March 26, 2009 at 7:42 am

As I’ve started to grow my garden, I’ve also started to grow a few houseplants. I have a couple succulents, including the ever useful and difficult to kill Aloe Plant. I also have an incredibly hardy orange tree, that I’ve tried to kill several times in the last year and half, but it just keeps plugging on. It’s got three little green oranges on it right now! In Colorado!


Last weekend, I repotted the tree into a much larger pot, and noticed a handful of these little wormy/catapillar bugs in the tray below the plant. When I repotted the tree, the roots seemed in good shape, and I sunk the tree deeply in moist, rich, dark compost and then brought it back inside. A few days later, I was examining the roots and noticed that there was an explosion of the little wormies. I pulled a few out and eventually identified them as millipedes.

Millipedes from the Orange Tree 03-09

I always thought millipedes were much larger, and lived in outside gardens. However, this tree sat outside all summer last year, and seems to have picked up a bit of an “infestation.” The new, moist compost has made them VERY happy as well.

I’m left with a sort of a quandary here. The tree is big, and the pot is huge and heavy, so soaking the plant or roots to kill the buggies is not really possible. I have, after reading a bunch on the interwebs, learned that potted plants should only use sterilized potting soil. But this is a tree. Do trees grow in potting soil?

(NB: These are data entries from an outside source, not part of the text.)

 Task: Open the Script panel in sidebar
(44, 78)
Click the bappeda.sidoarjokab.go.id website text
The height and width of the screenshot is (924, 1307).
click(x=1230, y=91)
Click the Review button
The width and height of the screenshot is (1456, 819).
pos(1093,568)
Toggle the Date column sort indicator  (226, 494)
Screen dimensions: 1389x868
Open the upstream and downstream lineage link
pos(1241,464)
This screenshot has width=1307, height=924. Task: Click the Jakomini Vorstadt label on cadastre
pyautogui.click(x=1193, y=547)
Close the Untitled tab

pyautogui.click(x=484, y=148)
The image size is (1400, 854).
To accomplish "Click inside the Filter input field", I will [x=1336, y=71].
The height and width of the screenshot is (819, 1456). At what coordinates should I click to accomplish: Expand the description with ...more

In a few weeks, it will be warm enough outside to move the tree back out, and then I don’t really care if there’s millipedes in the pot. They don’t seem to be harming the tree at all, especially if they’ve been in there all winter. My current line of attack is to fill the top inch of the soil with Diatomaceous Earth. I think this will keep the ‘pedes in the pot, at least until I move the tree outside again.